CAFE DIARIO, SANTO DOMINGO.- El presidente ha hecho un llamado “al sacrificio es de todos” como eje de la política pública actual en esto tiempos difíciles y en momento de incertidumbre. Bajo ese planteamiento, el llamado del gobierno debe de ser de impulsar medidas de austeridad, control del gasto público, revisión de exenciones fiscales y propuestas como la reducción o eliminación del financiamiento gubernamental a los partidos políticos. El debate está servido: ¿responsabilidad nacional o riesgo social e institucional?

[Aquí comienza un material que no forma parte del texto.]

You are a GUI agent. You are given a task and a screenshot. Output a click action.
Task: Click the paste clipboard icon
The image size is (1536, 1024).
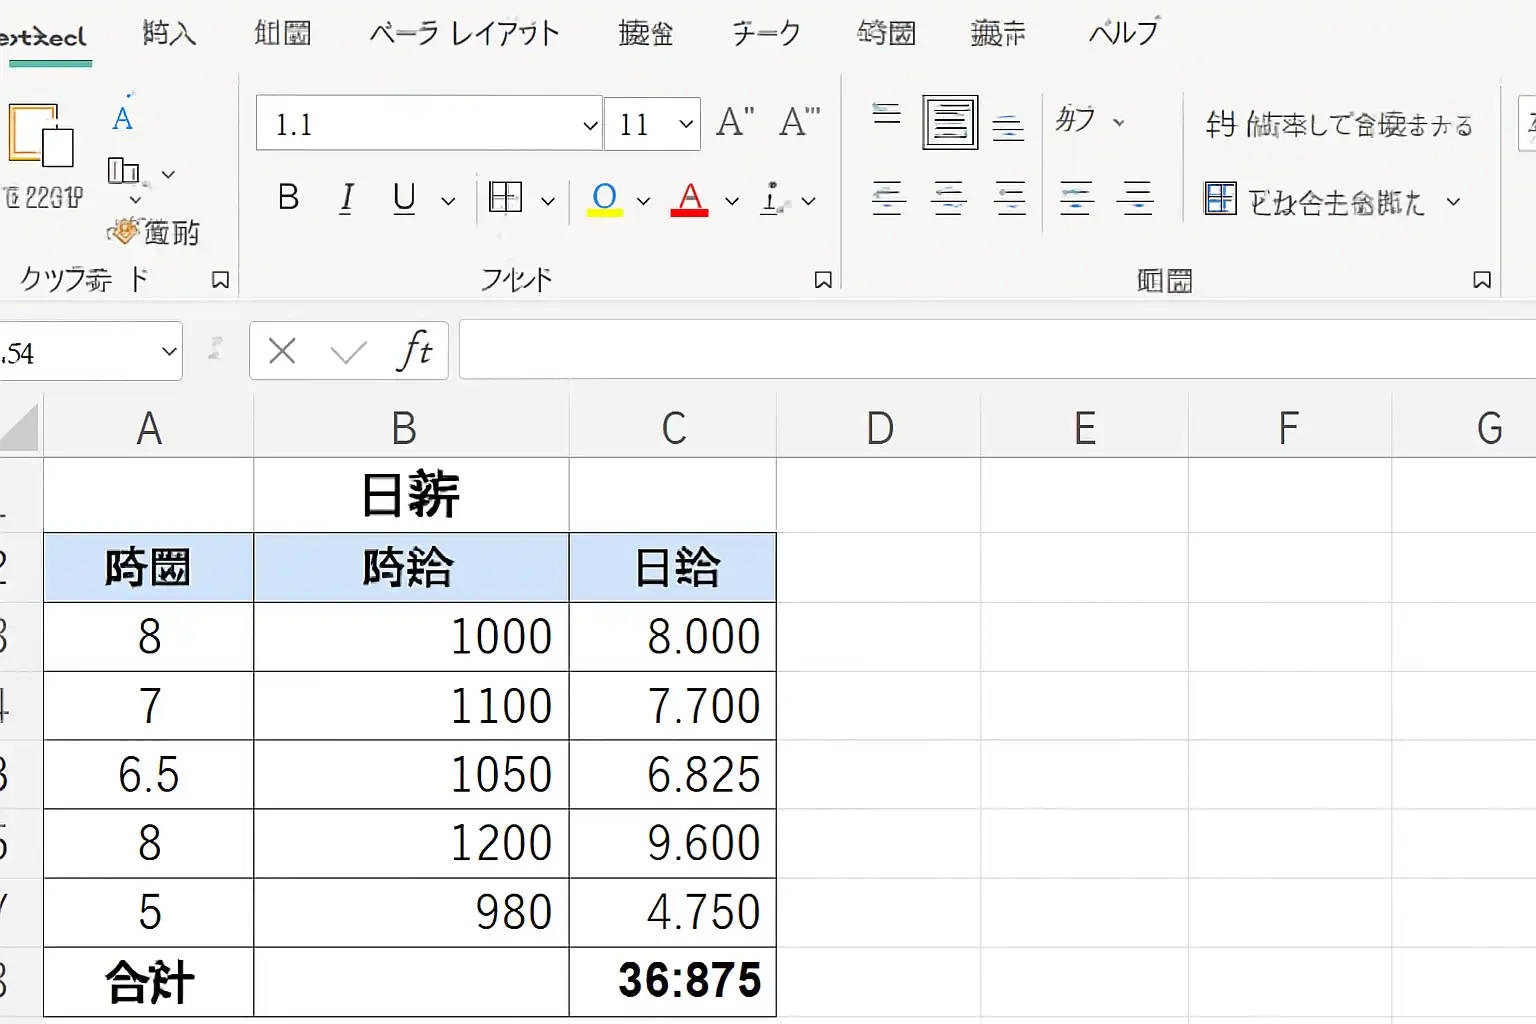41,135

Desde la óptica del Estado, los sacrificios son necesarios para garantizar la sostenibilidad económica y la recaudación, ¿pero está bien dirigido? que siempre seamos el pueblo que lucha a diario por la falta de empleo estable y como parte más vulnerables, afectados por la desigualdad en la distribución del crecimiento económico y del gasto tributarios.
Asimismo, el Gobierno sostiene que muchas exenciones fiscales funcionan como privilegios regresivos que benefician solos a sectores de altos ingresos. Eliminarlas permitiría mejorar la recaudación sin subir impuestos generales, mientras se protege a los sectores vulnerables mediante transferencias monetarias focalizadas.
Sacrificios hagamos todos, empecemos recortando el financiamiento a los partidos políticos lo cual sería un gesto de responsabilidad y Prioridad social sobre el gasto político.
En contra del sacrificio la austeridad puede volverse regresiva, afectando más a los hogares pobres y a la clase media si no se aplican compensaciones reales y eficaces. El problema, señalan, no es el ajuste, sino quién termina pagándolo.
El país no solo necesita sacrificios, sino una mejor administración del dinero público. Es fundamental asegurar que los recursos del Estado se usen con responsabilidad, transparencia y eficiencia. Para lograrlo, se requiere un compromiso serio con la austeridad, donde todos aporten, eliminando privilegios y exenciones injustificadas, como paso necesario para una mayor equidad y justicia fiscal.
La austeridad no debe entenderse únicamente como restricción del gasto, sino como el uso responsable y eficiente de los recursos públicos, orientados a maximizar el bienestar colectivo. El sacrificio, por su parte, debe ser equitativo: no puede recaer siempre en los mismos sectores, sino distribuirse de manera proporcional a la capacidad económica de cada contribuyente.
Austeridad para el pueblo, festejo para un presupuesto mal administrado. Esta será legítima si es justa, transparente y orientada al bien común, y no si profundiza desigualdades o la inequidad del pueblo.